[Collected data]
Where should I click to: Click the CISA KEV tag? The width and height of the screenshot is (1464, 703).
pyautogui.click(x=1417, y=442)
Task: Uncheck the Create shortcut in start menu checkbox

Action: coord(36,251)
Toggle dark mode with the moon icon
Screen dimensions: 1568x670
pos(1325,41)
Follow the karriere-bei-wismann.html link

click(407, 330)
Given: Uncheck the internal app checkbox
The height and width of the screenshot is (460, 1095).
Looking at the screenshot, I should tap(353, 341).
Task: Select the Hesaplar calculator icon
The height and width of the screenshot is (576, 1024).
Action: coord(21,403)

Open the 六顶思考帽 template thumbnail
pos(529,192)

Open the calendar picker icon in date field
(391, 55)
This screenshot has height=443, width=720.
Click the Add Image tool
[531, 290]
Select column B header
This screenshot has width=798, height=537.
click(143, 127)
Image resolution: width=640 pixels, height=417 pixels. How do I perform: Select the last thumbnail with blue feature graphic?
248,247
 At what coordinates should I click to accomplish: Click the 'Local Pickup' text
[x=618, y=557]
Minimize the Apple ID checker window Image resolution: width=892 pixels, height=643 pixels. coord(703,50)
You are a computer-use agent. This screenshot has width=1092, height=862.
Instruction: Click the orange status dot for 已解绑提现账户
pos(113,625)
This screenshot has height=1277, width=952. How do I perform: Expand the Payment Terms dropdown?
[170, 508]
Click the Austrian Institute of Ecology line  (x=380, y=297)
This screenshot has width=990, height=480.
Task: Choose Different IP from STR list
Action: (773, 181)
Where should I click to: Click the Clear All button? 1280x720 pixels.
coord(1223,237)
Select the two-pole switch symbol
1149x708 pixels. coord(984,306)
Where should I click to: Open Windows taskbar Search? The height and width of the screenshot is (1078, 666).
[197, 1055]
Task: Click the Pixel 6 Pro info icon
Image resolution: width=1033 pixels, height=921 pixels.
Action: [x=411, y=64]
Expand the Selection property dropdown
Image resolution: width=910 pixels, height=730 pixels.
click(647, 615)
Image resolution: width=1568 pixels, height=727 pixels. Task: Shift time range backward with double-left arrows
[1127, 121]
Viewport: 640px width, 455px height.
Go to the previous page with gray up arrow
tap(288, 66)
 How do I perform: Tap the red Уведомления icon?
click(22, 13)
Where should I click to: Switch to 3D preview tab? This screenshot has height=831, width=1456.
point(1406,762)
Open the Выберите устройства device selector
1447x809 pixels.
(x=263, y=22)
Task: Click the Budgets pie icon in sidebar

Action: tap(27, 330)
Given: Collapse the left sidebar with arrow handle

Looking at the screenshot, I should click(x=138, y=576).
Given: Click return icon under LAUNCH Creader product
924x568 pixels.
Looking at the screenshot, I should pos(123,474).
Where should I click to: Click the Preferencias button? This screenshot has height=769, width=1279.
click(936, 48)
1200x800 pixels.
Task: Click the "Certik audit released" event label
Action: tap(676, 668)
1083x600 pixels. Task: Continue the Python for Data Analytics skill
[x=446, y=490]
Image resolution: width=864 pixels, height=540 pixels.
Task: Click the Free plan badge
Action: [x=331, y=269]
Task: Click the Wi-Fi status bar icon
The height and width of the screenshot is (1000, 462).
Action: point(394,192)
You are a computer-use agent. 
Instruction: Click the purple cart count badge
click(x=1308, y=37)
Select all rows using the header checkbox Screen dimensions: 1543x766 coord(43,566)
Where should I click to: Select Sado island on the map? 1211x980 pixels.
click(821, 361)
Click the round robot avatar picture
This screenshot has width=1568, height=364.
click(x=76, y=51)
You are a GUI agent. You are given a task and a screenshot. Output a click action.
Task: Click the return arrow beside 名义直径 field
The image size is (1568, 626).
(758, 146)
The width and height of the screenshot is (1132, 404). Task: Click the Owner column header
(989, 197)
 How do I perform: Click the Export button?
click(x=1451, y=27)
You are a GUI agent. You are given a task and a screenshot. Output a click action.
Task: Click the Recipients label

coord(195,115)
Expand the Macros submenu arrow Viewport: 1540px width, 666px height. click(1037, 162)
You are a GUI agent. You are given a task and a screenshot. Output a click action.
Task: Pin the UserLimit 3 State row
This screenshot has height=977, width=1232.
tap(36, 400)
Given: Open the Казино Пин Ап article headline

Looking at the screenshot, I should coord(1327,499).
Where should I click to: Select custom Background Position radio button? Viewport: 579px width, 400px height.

* _What the task asks_: Repeat the whole of the data above exactly, keeping every word.

* _Task response_:
Where should I click to: Click the CISA KEV tag? The width and height of the screenshot is (1464, 703).
pyautogui.click(x=1417, y=442)
Task: Uncheck the Create shortcut in start menu checkbox

Action: coord(36,251)
Toggle dark mode with the moon icon
Screen dimensions: 1568x670
pos(1325,41)
Follow the karriere-bei-wismann.html link

click(407, 330)
Given: Uncheck the internal app checkbox
The height and width of the screenshot is (460, 1095).
Looking at the screenshot, I should tap(353, 341).
Task: Select the Hesaplar calculator icon
The height and width of the screenshot is (576, 1024).
Action: coord(21,403)

Open the 六顶思考帽 template thumbnail
pos(529,192)

Open the calendar picker icon in date field
(391, 55)
This screenshot has height=443, width=720.
Click the Add Image tool
[531, 290]
Select column B header
This screenshot has width=798, height=537.
click(143, 127)
Image resolution: width=640 pixels, height=417 pixels. How do I perform: Select the last thumbnail with blue feature graphic?
248,247
 At what coordinates should I click to accomplish: Click the 'Local Pickup' text
[x=618, y=557]
Minimize the Apple ID checker window Image resolution: width=892 pixels, height=643 pixels. coord(703,50)
You are a computer-use agent. This screenshot has width=1092, height=862.
Instruction: Click the orange status dot for 已解绑提现账户
pos(113,625)
This screenshot has height=1277, width=952. How do I perform: Expand the Payment Terms dropdown?
[170, 508]
Click the Austrian Institute of Ecology line  (x=380, y=297)
This screenshot has width=990, height=480.
Task: Choose Different IP from STR list
Action: (773, 181)
Where should I click to: Click the Clear All button? 1280x720 pixels.
coord(1223,237)
Select the two-pole switch symbol
1149x708 pixels. coord(984,306)
Where should I click to: Open Windows taskbar Search? The height and width of the screenshot is (1078, 666).
[197, 1055]
Task: Click the Pixel 6 Pro info icon
Image resolution: width=1033 pixels, height=921 pixels.
Action: [x=411, y=64]
Expand the Selection property dropdown
Image resolution: width=910 pixels, height=730 pixels.
click(647, 615)
Image resolution: width=1568 pixels, height=727 pixels. Task: Shift time range backward with double-left arrows
[1127, 121]
Viewport: 640px width, 455px height.
Go to the previous page with gray up arrow
tap(288, 66)
 How do I perform: Tap the red Уведомления icon?
click(22, 13)
Where should I click to: Switch to 3D preview tab? This screenshot has height=831, width=1456.
point(1406,762)
Open the Выберите устройства device selector
1447x809 pixels.
(x=263, y=22)
Task: Click the Budgets pie icon in sidebar

Action: tap(27, 330)
Given: Collapse the left sidebar with arrow handle

Looking at the screenshot, I should click(x=138, y=576).
Given: Click return icon under LAUNCH Creader product
924x568 pixels.
Looking at the screenshot, I should pos(123,474).
Where should I click to: Click the Preferencias button? This screenshot has height=769, width=1279.
click(936, 48)
1200x800 pixels.
Task: Click the "Certik audit released" event label
Action: tap(676, 668)
1083x600 pixels. Task: Continue the Python for Data Analytics skill
[x=446, y=490]
Image resolution: width=864 pixels, height=540 pixels.
Task: Click the Free plan badge
Action: [x=331, y=269]
Task: Click the Wi-Fi status bar icon
The height and width of the screenshot is (1000, 462).
Action: point(394,192)
You are a computer-use agent. 
Instruction: Click the purple cart count badge
click(x=1308, y=37)
Select all rows using the header checkbox Screen dimensions: 1543x766 coord(43,566)
Where should I click to: Select Sado island on the map? 1211x980 pixels.
click(821, 361)
Click the round robot avatar picture
This screenshot has width=1568, height=364.
click(x=76, y=51)
You are a GUI agent. You are given a task and a screenshot. Output a click action.
Task: Click the return arrow beside 名义直径 field
The image size is (1568, 626).
(758, 146)
The width and height of the screenshot is (1132, 404). Task: Click the Owner column header
(989, 197)
 How do I perform: Click the Export button?
click(x=1451, y=27)
You are a GUI agent. You are given a task and a screenshot. Output a click action.
Task: Click the Recipients label

coord(195,115)
Expand the Macros submenu arrow Viewport: 1540px width, 666px height. click(1037, 162)
You are a GUI agent. You are given a task and a screenshot. Output a click action.
Task: Pin the UserLimit 3 State row
This screenshot has height=977, width=1232.
tap(36, 400)
Given: Open the Казино Пин Ап article headline

Looking at the screenshot, I should coord(1327,499).
Where should I click to: Select custom Background Position radio button? Viewport: 579px width, 400px height.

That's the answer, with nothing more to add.